Den Nye By is the debut album by Faroese alternative rock band The Dreams, released on February 8, 2008. Published by Apache Records and recorded in the Chief Management Studio. Produced by Chief 1 (Lars Pedersen). The album comprises 11 songs all written in Danish.

Three successful singles were released from this album: "La' mig være", "Himlen Falder/Helvede Kalder" and "Backstabber".

Release
They released their album at the same time their first music video "La' mig være", which directly moved into the lead in DR1 Boogie Listen.
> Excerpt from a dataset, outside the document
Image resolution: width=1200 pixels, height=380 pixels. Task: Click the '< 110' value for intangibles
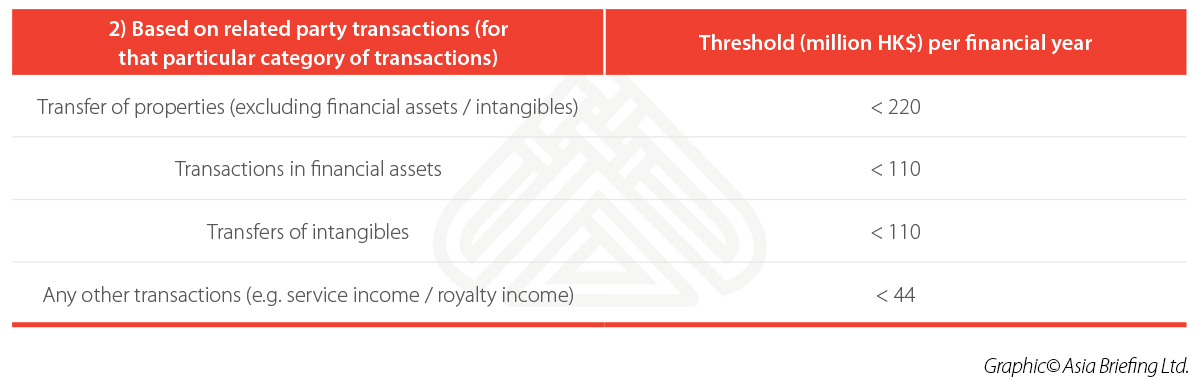895,232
A second single, "Himlen Falder/Helvede Karlder", was released in May and also ranked first in DR1 Boogie Listen and Denmark's most popular music videos chart, finishing in the top three for ten weeks.

In October of that year, the single "Backstabber" went straight to number one in its first week in DR1 Boogie Listen and was listed in all 10 weeks as the only Danish band.

Track listing

Singles

Personnel
 Hans Edward Andreasen – vocals, guitar
 Heini Gilstón Corfitz Andersen – lead guitar, backing vocals
 Eirikur Gilstón Corfitz Andersen – bass, backing vocals
 Heini Mortensen - drums, percussion

Den Nye By 09/Sakin Live 

Den Nye By 09/Sakin Live is a live album released on March 2, 2009. Published by their new record label Black Pelican and produced by Chief 1 (Lars Pedersen), the album contains the same songs from their debut album plus three new songs: "Snob", "Lorteliv" and "25 (Den Nye By prt.2)" and the history of the band in an interview with the producer.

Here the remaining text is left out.